The filing period came to a close on Feb. 17 at 5 p.m. for the upcoming Frisco City Council election, and six candidates—including three residents running for mayor—have submitted applications to run for office in the May 6 election.

Three seats, which include Places 5 and 6 and the mayor, are up for grabs this year. The council seats are at-large positions. The following names will officially be on the Frisco City Council ballot.


Mayor Jeff Cheney is running for reelection. Cheney, who has been in office since May 2017, will reach his term limit if he wins re-election, per his final mayoral bid announcement on Facebook. Before serving as mayor, Cheney acted as a City Council member from 2007 to 2016.

Jonathan Spencer is also running for mayor. Spencer has lived in the city for a year and works in software, according to his candidacy application.

Public safety consultant Mark Piland is running for mayor. Piland has lived in Frisco for nine years, employed most recently as Frisco’s fire chief and emergency management coordinator.

Place 5

Council Member Laura Rummel is running for reelection in Place 5. Rummel, who works as a vice president with Jackson Hewitt Tax Services, was elected to council during a special election in early 2022. Rummel said she has lived in the city for most of the last 20 years.

● **TASK LIST**
1) Turn the paragraph of the election article that begins "Mayor Jeff Cheney is running for reelection" into a short bulleted list that keeps its main facts.
2) Name every candidate mentioned in the election article.
3) Extend the election article past its final paragraph, using the same style.

● **Data extracted from a collection**
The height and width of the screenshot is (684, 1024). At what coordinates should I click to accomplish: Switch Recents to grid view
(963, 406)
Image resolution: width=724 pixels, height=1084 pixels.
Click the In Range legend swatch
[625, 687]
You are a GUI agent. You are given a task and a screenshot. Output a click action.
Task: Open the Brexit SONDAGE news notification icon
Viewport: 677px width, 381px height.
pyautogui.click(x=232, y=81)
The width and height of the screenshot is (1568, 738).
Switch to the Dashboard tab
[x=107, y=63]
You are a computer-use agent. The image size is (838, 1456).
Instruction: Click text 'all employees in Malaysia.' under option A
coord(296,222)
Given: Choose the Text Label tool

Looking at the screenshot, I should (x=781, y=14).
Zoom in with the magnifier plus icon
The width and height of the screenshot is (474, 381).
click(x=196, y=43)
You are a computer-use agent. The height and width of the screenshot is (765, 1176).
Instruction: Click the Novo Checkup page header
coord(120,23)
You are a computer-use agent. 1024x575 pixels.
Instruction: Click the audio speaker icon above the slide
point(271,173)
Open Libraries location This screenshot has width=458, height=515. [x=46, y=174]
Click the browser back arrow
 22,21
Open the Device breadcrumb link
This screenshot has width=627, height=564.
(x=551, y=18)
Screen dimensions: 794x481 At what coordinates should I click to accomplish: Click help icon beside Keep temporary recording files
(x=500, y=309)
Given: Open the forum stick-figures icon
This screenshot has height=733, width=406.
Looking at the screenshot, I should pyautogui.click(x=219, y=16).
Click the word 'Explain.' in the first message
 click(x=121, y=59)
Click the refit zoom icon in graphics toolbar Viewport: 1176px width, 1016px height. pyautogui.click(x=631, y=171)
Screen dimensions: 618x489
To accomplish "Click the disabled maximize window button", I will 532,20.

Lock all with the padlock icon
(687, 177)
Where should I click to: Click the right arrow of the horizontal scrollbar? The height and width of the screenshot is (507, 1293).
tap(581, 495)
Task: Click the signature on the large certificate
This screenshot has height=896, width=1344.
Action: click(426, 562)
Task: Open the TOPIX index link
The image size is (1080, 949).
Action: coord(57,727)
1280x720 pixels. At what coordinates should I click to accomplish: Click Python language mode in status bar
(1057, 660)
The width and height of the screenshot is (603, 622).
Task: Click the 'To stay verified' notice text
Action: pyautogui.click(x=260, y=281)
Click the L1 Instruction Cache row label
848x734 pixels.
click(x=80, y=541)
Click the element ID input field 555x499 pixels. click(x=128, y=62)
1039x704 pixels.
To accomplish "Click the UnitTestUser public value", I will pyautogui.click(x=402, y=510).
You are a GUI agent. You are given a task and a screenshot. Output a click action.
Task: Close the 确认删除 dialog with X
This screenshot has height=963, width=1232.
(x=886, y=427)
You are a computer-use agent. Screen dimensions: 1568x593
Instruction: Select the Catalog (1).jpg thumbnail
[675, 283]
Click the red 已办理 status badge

● **ANSWERS FOR THE TASKS**
1)
- Mayor Jeff Cheney is seeking reelection.
- He has been mayor since May 2017.
- According to his final mayoral bid announcement on Facebook, winning would bring him to his term limit.
- He served on the City Council from 2007 to 2016.

2)
- Jeff Cheney
- Jonathan Spencer
- Mark Piland
- Laura Rummel

3)
Anwer Azam, a certified public accountant and president of his accounting firm, is running for Place 5. Azam has lived in the city for two years.

Place 6

Incumbent Council Member Brian Livingston, who has lived in the city for 12 years, is running uncontested for Place 6. Livingston is a Commercial Banker. He was first elected to Frisco’s City Council in 2017, and he was re-elected to his second term in November 2020 during the COVID-19 extended municipal election.

The last day to register to vote in the election is April 6. Early voting for the May 6 election will run from April 24 to May 2. The last day to apply to vote by mail is April 25.

Voters can learn more about the upcoming election from Community Impact’s local government coverage and the Collin County Elections Department.

Editor’s note: This article has been updated to clarify that Frisco City Council positions are elected at-large and correct Laura Rummel's occupation and time living in Frisco.